The Entourage Movie Settles Its Contract Disputes, Finally Moves Ahead
Because the life of Adrian Grenier, Jeremy Piven and company apparently really is like an episode of Entourage, everything has magically worked out in the process of making an Entourage movie; according to a tweet from Doug Ellin, the series creator and intended director of the film, the HBO series is finally on its way toward the big screen. He said it all in just a few words:
Until this very second I would have put the Entourage movie on the list of fan-demanded movies that are never actually going to happen. The series wrapped after eight seasons in 2011, and talk about a movie had started well before then, though it took until a few years later for both executive producer Mark Wahlberg and HBO to start making it sound official. As of last fall Ellin was completing the script and earlier this year, against every logical guess I would have ever made, the movie got a green light. It was there, though, that the real trouble began.
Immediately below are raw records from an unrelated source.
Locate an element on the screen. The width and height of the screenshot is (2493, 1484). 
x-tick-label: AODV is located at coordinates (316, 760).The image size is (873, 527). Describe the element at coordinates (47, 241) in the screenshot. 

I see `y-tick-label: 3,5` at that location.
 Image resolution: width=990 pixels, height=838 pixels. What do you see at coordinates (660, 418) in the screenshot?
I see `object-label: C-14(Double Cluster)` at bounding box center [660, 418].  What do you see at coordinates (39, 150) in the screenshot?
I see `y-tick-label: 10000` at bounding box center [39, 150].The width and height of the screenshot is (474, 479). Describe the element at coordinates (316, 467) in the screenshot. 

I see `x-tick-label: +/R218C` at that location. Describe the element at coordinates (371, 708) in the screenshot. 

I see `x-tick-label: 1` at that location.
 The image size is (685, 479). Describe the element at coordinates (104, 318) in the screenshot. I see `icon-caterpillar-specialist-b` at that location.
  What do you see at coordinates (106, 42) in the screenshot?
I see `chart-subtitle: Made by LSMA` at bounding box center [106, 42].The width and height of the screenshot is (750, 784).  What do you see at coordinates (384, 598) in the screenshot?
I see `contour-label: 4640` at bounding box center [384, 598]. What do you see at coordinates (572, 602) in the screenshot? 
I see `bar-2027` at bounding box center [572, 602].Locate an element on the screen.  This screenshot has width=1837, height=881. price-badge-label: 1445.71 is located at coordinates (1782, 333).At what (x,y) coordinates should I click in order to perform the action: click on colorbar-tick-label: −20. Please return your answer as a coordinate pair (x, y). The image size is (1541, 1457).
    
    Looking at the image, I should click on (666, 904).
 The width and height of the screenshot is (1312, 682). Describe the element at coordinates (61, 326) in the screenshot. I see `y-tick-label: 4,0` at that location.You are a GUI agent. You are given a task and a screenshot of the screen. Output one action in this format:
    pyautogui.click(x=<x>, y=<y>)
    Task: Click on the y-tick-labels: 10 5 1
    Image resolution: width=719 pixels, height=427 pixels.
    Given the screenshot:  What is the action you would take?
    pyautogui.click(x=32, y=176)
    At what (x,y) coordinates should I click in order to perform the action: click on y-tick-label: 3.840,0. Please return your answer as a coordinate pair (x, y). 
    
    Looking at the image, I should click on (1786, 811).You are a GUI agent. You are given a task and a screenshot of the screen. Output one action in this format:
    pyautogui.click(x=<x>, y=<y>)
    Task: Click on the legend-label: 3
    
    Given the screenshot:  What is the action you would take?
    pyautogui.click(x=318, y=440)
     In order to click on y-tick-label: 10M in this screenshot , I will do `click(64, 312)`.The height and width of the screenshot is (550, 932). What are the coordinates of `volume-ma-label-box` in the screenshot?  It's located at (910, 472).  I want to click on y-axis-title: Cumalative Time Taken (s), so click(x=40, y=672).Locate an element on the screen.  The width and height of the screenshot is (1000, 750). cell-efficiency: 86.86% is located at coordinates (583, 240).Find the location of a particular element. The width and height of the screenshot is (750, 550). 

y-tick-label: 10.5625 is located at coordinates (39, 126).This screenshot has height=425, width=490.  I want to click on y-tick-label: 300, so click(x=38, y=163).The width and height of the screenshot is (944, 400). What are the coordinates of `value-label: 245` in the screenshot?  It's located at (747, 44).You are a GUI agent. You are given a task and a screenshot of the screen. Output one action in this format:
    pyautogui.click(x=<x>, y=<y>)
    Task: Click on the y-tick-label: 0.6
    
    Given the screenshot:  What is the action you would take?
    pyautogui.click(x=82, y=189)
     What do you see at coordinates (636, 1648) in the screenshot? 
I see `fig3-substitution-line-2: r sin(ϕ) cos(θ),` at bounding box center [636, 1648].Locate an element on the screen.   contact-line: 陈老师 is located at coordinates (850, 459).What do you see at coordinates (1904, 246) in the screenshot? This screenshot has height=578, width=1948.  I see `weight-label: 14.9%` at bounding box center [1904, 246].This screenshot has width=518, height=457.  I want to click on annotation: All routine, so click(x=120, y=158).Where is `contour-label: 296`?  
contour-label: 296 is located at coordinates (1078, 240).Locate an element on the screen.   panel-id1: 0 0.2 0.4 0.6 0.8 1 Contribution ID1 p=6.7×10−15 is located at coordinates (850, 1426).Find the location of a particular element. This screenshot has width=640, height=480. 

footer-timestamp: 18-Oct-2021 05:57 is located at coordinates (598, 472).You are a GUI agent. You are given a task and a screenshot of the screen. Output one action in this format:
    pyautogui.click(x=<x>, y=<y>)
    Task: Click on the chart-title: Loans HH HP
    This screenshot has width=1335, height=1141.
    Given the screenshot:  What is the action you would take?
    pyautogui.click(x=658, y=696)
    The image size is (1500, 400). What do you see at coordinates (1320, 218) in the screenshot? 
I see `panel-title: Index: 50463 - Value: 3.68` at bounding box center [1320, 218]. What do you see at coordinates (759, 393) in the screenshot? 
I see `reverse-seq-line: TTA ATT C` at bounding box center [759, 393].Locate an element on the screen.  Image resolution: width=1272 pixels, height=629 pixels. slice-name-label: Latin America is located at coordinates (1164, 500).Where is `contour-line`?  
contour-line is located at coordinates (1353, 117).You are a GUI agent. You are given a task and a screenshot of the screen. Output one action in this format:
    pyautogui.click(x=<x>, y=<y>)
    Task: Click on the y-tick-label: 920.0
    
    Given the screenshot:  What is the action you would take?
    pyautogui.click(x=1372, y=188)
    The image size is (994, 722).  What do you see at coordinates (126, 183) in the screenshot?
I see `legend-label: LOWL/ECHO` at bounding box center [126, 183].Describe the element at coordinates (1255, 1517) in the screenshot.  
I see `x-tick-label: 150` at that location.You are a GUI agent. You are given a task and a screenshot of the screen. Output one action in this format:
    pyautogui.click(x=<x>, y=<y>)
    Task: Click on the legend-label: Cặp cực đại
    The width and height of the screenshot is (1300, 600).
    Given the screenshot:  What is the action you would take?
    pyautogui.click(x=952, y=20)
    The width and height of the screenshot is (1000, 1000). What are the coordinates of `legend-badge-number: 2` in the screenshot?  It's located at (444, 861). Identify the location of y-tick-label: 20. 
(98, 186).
Appropriate enough for a movie about a Hollywood star and his agents, salaries started to be the devil of the Entourage movie, with Piven reportedly striking a deal for a fat percentage of the film's profits, and the rest of the guys demanding their share too. Grenier's heartfelt Instagram message didn't do much to make this seem like more than a bunch of negotiation ploys, but the real-life version of Ari Gold apparently managed to step in and save the day just in time. The production was running up against a January deadline in order to qualify for California tax credits, and with Warner Bros. reportedly demanding that the film stay under a $30 million budget, if it hadn't happened by January, it wouldn't have happened at all.
So rejoice! It is apparently 2004 again, and the Aquaman movie is going to be a hit, and the Entourage movie exists after all. All four of you who were clamoring for it can celebrate with a cruise down Hollywood Boulevard in your convertibles.